Guest Author - Consuelo Herrera, CAMS, CFE
Drawing valid conclusions about the financial health of an entity is the primary objective of financial statement analysis. Properly evaluating a business helps decision-makers achieve corporate goals. Forensic accountants use financial statement analysis as an essential part of their investigations with the purpose of determining unusual transactions and identifying red flags that warrant further investigative techniques.
Financial statement analysis takes into consideration financial and non-financial data. It includes:
o Review of an organization policies, procedures, and processes
o Examination of the latest auditor’s report
o Review of letters from governmental entities such as the IRS
o Analysis of footnotes and additional information accompanying the financial statements
o Analyzing various relationships among components of the financial statements.
Financial analysis provides a clear understanding of the organization SWOT (Strengths, Weaknesses, Opportunities, and Threats) since it should be performed in conjunction with other valuation techniques and in comparison with other organizations within the same industry in which the entity operates.
When analyzing ratios, the main purpose is to infer conclusions about the solvency, operational efficiency, and profitability of a firm.
Evaluation of Solvency - It covers both short and long-term solvency.
Short-term solvency is the ability of a firm to meet its current obligations as they mature. Short-term creditors such as banks and vendors are interested in the following ratios:
a) Working capital, which is obtained by subtracting current liabilities from current assets (Current Assets minus current liabilities) to determine the liquid portion of resources or enterprise capital. The greater the amount of working capital, the greater the assurance that short-term obligations will be paid when due.
b) Current ratio is obtained by dividing current assets by current liabilities (current assets/current liabilities). Demonstrates the ability of an enterprise to meet current obligations from current assets.
c) The Acid test or Quick Ratio eliminates inventory and prepaid expenses, which are current assets that are not quickly converted into cash). It provides a picture of immediate solvency of an enterprise.

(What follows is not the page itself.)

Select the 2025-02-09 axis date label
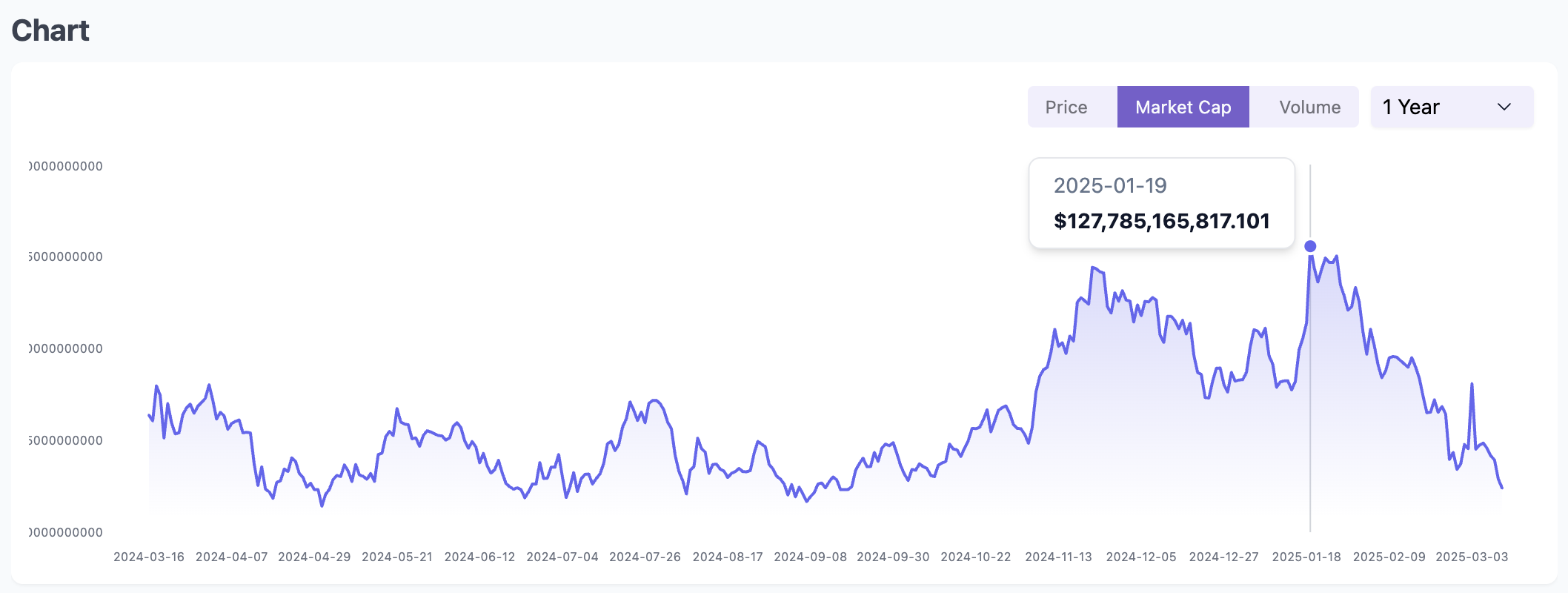 [x=1389, y=557]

For example, Company ZXW, at December 25, 2008 had cash of $100,000, a current ratio of 1.5:1 and a quick ratio of .5:1. On December 31, 2008 all cash was issued to reduce accounts payable. This decision would cause current ratio to increase and quick ratio to decrease. The reason is that when the current ratio is greater than 1:1, any decrease in current liabilities will case an increase in the current ratio. When the quick ratio is less than 1:1, any decrease in quick assets will cause a decrease in the quick ratio.
The balance sheet is the financial statement that should be primarily used to assess a company’s liquidity and financial flexibility but it requires an analysis of the statement of cash flows to properly draw conclusions on an entity’s ability to meet current obligations.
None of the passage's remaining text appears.